I don't know: I've never bothered. I do know you can 'blackhole' some addresses so perhaps the answer is 'yes'?

Any time I'm asked for an email address I create an appropriate one. Bloggs Tea Cosies would get bloggsteacosies@.... It's quite amusing when I do that on the phone as they often say 'No, not our address, yours'.

Both deny it but they're the only ones to get those unique addresses and the chances of a spammer making them up has got to be ultra remote.

Reply to
F

it may well not be policy, but its a quick way for an underpaid sysadmin to pick up an extra grand on the side.

I take it as read that any email address I use online will become a spam target.

I used to use one for every shop, but I cant be arsed now. I just use a new one every so often, and after a few months, ditch it.

Reply to
The Natural Philosopher

Bob Eager wibbled on Tuesday 12 January 2010 17:12

I pondered a web interface to flat files (could be dbm or RDBMS but my "site" is so tiny, flat files will do) - in the end, I decided, if I'm looking at an email client, I'd rather stay in it, not move to a web browser for this one op. Bit like using the DSPAM/Dovecot integration (antispam module for Dovecot) - user simply drags messages in or out of the Junk folder to retrain DSPAM, no faffing with the web interface or funny email addresses.
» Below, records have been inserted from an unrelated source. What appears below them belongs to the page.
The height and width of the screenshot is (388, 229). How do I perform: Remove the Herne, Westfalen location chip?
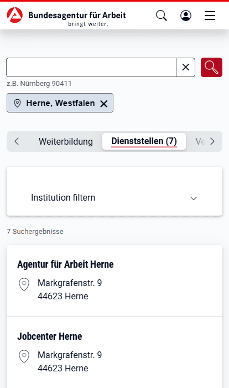pyautogui.click(x=104, y=104)
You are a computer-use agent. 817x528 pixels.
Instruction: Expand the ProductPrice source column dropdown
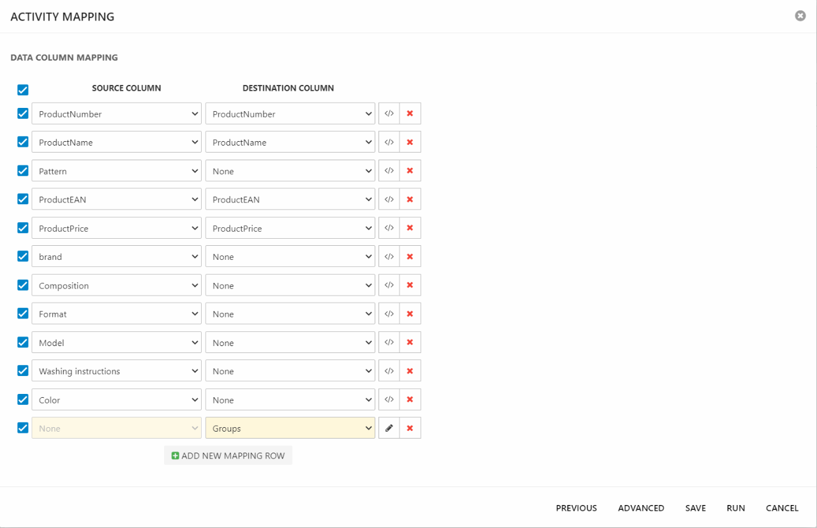(116, 228)
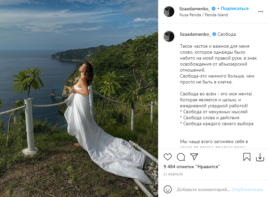Share post with the paper plane icon
Image resolution: width=268 pixels, height=197 pixels.
[194, 157]
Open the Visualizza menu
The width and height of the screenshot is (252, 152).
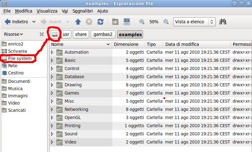[47, 11]
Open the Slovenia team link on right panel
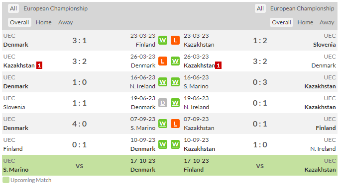This screenshot has height=193, width=339. (324, 45)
In fact, that gives me a better idea - if I can do something with the antispam module, I ought to be able to set up another couple of magic IMAP folders called "Kill" and "KillInAMonth" (or week or whatever) for disabling the throwaways. Even easier then.

On an aside, I wonder how easy or not it would be to do this sort of stuff with Exchange - never having touched it?

Reply to
Tim W

Most mail domain mail redirectors will allow you to set up a zillion aliases to a single mailbox, provided you own the domain.

That's all I do.

From time to time an alias gets added and one deleted.
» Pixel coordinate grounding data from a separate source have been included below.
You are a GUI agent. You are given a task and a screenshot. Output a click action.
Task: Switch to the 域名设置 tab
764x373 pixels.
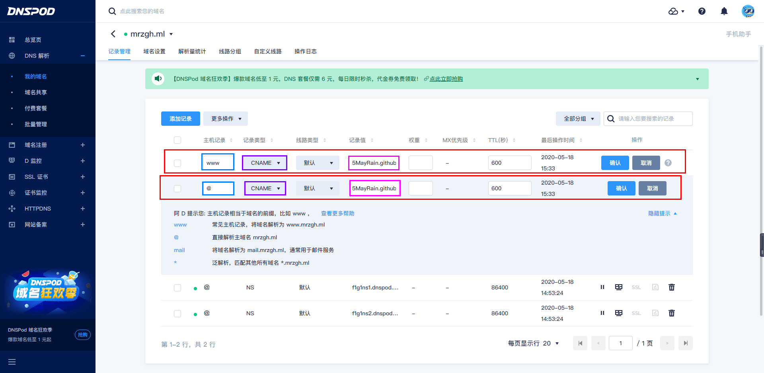[x=154, y=51]
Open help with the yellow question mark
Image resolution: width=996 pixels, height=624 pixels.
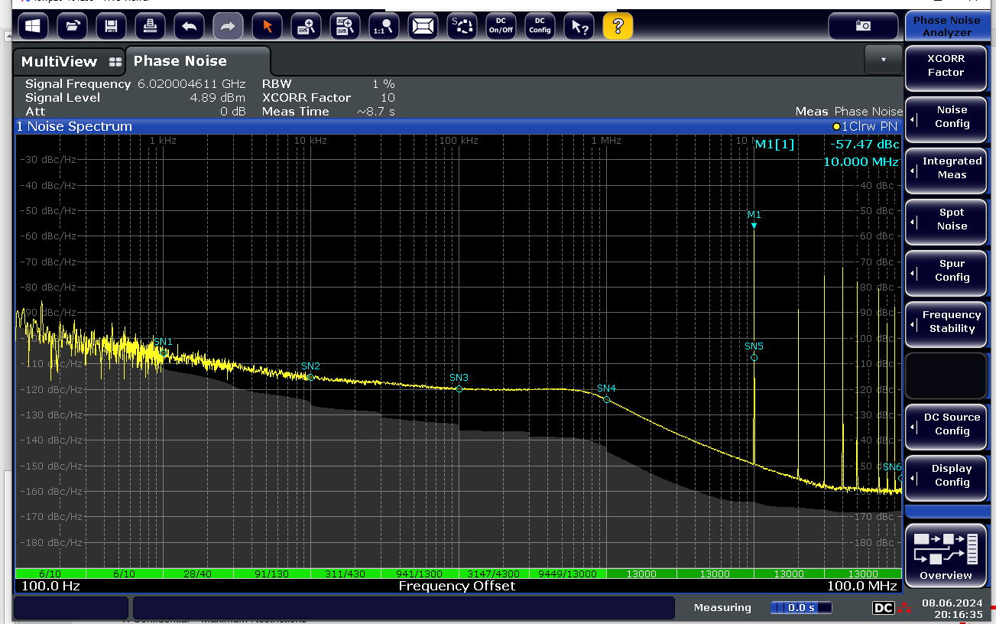coord(618,27)
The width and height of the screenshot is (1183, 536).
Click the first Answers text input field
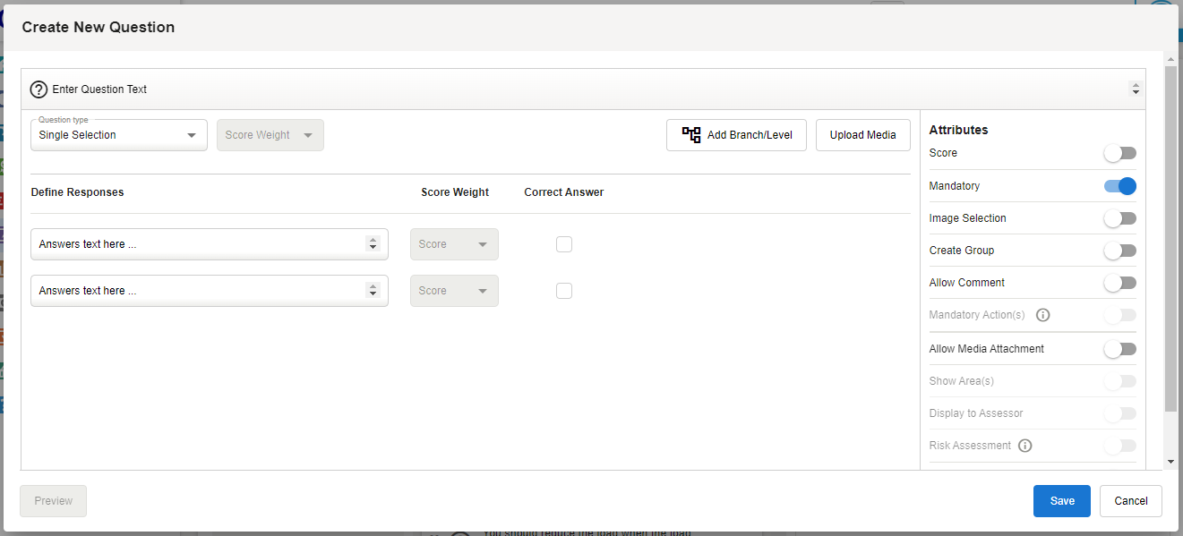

Since I have no default mail routing, the rest presumably get dropped or bounced.

Reply to
The Natural Philosopher

I tried the different addresses for different shops but decided it wasn't worth it. The address I use just for shop sites etc. has been in use for a number of years. it doesn't get any spam despite being used on who knows how many sites over the years.

Reply to
chris French

(apologies for putting the followup here but I accidentally deleted Tim's article!)

What I do for span is have two buttons on the toolbar (Claws Mail). One for spam, one for mideidentified spam. Each forwards the appropriate message *as an attachment* to a special mailbox (one for each). A script of the mail server periodically extracts the messages and feeds them to bogofilter, to train it. The mail server obviously uses bogofilter.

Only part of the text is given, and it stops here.